| What needs to be done |
Here are some records. Repeat them all exactly.

| Material supplied |

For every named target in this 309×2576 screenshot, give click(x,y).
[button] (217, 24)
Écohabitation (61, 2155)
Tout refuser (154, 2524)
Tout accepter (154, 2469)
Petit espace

| The answer |
For every named target in this 309×2576 screenshot, give click(x,y).
[button] (217, 24)
Écohabitation (61, 2155)
Tout refuser (154, 2524)
Tout accepter (154, 2469)
Petit espace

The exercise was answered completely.